Eighteen dissident MLA's who are awaiting court verdict, are already with them. With the abstention of three ministers from the cabinet of EPS-OPS ministry itself, the first signs of a collapse have come out clear. The desertion by the rest and a split in the party are just a matter of time. For obviating that, Dhinakaran may have to be given the post he demands, and thereafter the alliance will have to succumb to every illegal pressure by him. And in this game, the country's ruling party, the BJP is at a loss as to who to ally itself with, and who all to take along with itself. The eyes of BJP, to whom political integrity or ethics have been restraining factors, are set solely on immediate profit and loss. And from that perspective, Amit Shah may devise a strategy to hold Karunanidhi's DMK close, to split AIADMK and to rope in its numerically stronger group. But that is conditional on the DMK making a favourable response. Prime Minister Narendra Modi's visit to Karunanidhi at his residence, and the cancellation of his foreign tour by MK Stalin to receive the prime minister, were significant developments that had hit national headlines. Pertinently, the DMK itself has an antecedent of being with the NDA once, when AIADMK was in the opposite front.

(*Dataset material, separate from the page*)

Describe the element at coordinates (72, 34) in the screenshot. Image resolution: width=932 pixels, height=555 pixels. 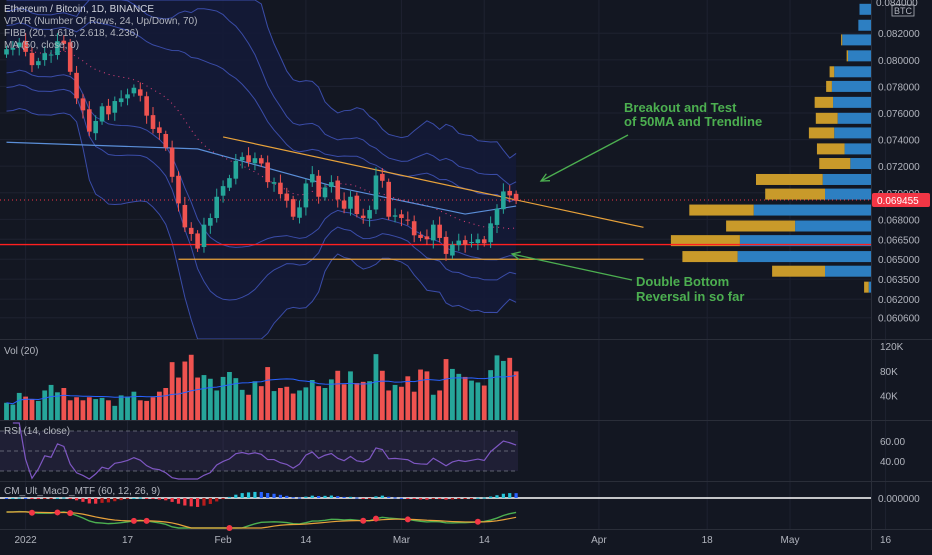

This is the basis for the speculation that if pressed by circumstances, Karunanidhi's team may follow the path followed by Nitish Kumar in Bihar. All the same, the DMK has not abandoned its ties with the Congress, despite the latter's poor strength in Tamil Nadu. The Congress was also instrumental in getting Karunanidhi's daughter Kanimozhi elected to the Rajya Sabha. The left forces whose strength is not crucial in Tamil Nadu and Muslim parties are with the DMK. If the DMK's agenda is a relatively strong secular front, and in the background of the exoneration of A. Raja and Kanimozhi from the 2G spectrum scam case by the special court, Stalin and company may be more inclined to opt for an experiment distancing themselves from the BJP and AIADMK. But to get a clear picture of the prospects of that, the current hazy equations of Tamil Nadu politics will have to clear up first. Whatever may happen, the ultimate outcome will still be determined by money power and distribution of positions.